Ethel reaccionó discretamente.
– Teddy quiere que trabaje -le dijo a Costa-. No quiere que sea gorda y perezosa; él quiere que yo sea como las campesinas griegas de vuestra isla, trabajando hasta el último día.
– No, no, no -Costa no quiso escucharla-. El chico no entiende lo que está bien.
– Sin embargo -replicó Ethel-, ése es su deseo.
– Yo lo explicaré todo -dijo Costa, dirigiéndose al teléfono.
Pero Teddy no estaba en casa, así que el asunto quedó aplazado y se suavizó la decisión.
Ethel le dijo a Costa que ella enviaba a Teddy treinta dólares cada semana. El Gobierno de los Estados Unidos no mantenía adecuadamente a los miembros de sus programas de entrenamiento para oficiales, se quejó Ethel, de modo que a ella le correspondía ayudarlo.
Costa frunció el entrecejo, apretó sus gruesos labios, asintió, escupió.
– Teddy quiere que yo ahorre todo lo que pueda -dijo Ethel-. Quedan todavía tres años durante los que necesitará de mi ayuda…
– Yo se la daré -dijo Costa.
– Tú necesitas el dinero para otras cosas -dijo Ethel-. Además, Teddy quiere mantener a su propia familia; no quiere que le den limosnas.
– ¡De su propio padre! Eso no es dar limosna.
– Así es como él lo cree -replicó Ethel.
– ¿Y tú, qué crees?
– Yo hago lo que Teddy me manda -dijo Ethel.
Costa respetaba esa manera de hablar y, durante algún tiempo, le acalló.
Además, tenía otro problema; Noola no quería renunciar a su trabajo en la fábrica de medias. Ethel los oyó disputar aquella noche en la habitación al otro lado del vestíbulo, Costa dando gritos, y Noola respondiendo siempre con su voz moderada y controlada, sin perder en ningún momento la calma. Al día siguiente, Costa no dirigía la palabra a su mujer.
El y Ethel salieron juntos hacia el Sur; ambos estaban llegando tarde al trabajo. Mientras caminaban hacia la dársena, Costa aceptó los razonamientos y la decisión de Ethel.
– Debes hacer lo que necesita tu marido -le dijo-, pero es probable que yo mate a mi mujer, puede ser la semana próxima. -Se echó a reír al decir esto, y añadió:- En mi isla, ¡oh, mi abuelo! ¡Oh, mi padre! ¡Lo que ellos hubieran hecho allí!
Noola había descubierto lo que Ethel tenía, aquella independencia que proviene de la posesión de dinero. Habiendo saboreado ese tónico, no estaba dispuesta a renunciar.
– Mi esposa -dijo Costa, cuando se separaban- olvida quién es.
– ¿Y quién es ella?
– Ella es una mujer griega, ella es mi esposa.
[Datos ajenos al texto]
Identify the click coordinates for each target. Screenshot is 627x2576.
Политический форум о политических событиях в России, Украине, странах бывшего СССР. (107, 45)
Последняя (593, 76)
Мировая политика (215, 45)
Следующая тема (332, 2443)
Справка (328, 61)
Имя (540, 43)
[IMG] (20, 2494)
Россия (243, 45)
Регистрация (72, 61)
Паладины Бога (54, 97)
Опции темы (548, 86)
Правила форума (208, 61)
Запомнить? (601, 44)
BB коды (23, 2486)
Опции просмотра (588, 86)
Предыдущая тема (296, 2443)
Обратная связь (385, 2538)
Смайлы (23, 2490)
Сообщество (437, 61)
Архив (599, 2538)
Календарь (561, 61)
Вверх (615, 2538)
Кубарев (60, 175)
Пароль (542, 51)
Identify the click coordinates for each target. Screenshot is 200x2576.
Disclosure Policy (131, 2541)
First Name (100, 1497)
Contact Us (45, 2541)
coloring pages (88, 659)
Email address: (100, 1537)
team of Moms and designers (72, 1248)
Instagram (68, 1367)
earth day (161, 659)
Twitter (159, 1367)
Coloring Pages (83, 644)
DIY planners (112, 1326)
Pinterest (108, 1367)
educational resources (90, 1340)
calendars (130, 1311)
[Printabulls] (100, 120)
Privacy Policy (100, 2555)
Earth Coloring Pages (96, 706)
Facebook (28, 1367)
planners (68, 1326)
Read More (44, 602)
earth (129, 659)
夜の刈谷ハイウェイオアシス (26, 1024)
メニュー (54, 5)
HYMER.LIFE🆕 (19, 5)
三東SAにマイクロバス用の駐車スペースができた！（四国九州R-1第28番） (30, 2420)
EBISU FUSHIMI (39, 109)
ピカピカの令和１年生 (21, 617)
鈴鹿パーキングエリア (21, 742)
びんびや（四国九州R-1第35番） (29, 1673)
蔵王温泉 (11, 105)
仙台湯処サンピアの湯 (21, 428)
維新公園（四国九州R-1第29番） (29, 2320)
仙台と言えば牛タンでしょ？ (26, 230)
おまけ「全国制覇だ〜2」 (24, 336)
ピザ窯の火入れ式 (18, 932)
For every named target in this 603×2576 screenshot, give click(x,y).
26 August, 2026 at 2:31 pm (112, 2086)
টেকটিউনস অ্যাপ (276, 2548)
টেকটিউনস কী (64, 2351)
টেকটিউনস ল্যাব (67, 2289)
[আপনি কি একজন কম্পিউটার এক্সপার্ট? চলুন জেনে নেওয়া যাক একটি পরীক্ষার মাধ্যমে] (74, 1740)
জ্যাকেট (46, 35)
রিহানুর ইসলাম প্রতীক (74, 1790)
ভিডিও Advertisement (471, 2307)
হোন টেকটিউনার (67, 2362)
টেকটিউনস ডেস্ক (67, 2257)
Se lo enseñaré otra vez, con esto. -Mostró a Ethel su mano grande, un puño cerrado.
Si su nuevo empleo de capataz del muelle le hacía sentirse más importante, al conocer la preñez de Ethel se había puesto exultante. Todos comenzaban a quejarse de su arrogancia. El trabajo ahora le aburría y ventilaba su impaciencia sobre los demás, caminaba furioso por los embarcaderos de la dársena haciendo sentir a los clientes lo que realmente eran, incompetentes en las tareas del mar.
– No le hagáis caso – Petros advertía a los propietarios de embarcaciones que protestaban del talante de ese viejo sujeto orgulloso-. Acaba de saber que va a ser padre.
Lo que, Petros se lamentó a Ethel, no era totalmente una broma.
– Dile que te quite las manos de encima -le dijo.
– Oh, vamos, Peetie…
– No quiero que esté manoseándote todo el tiempo.
– Es un hombre viejo. Además, tú y yo no estamos casados. No te he dado ningún derecho para que vayas dándome órdenes, así que, ¡no me hables de ese modo!
– Un minuto más, y te doy una zurra.
– No, no lo harás. Soy capaz de derribarte.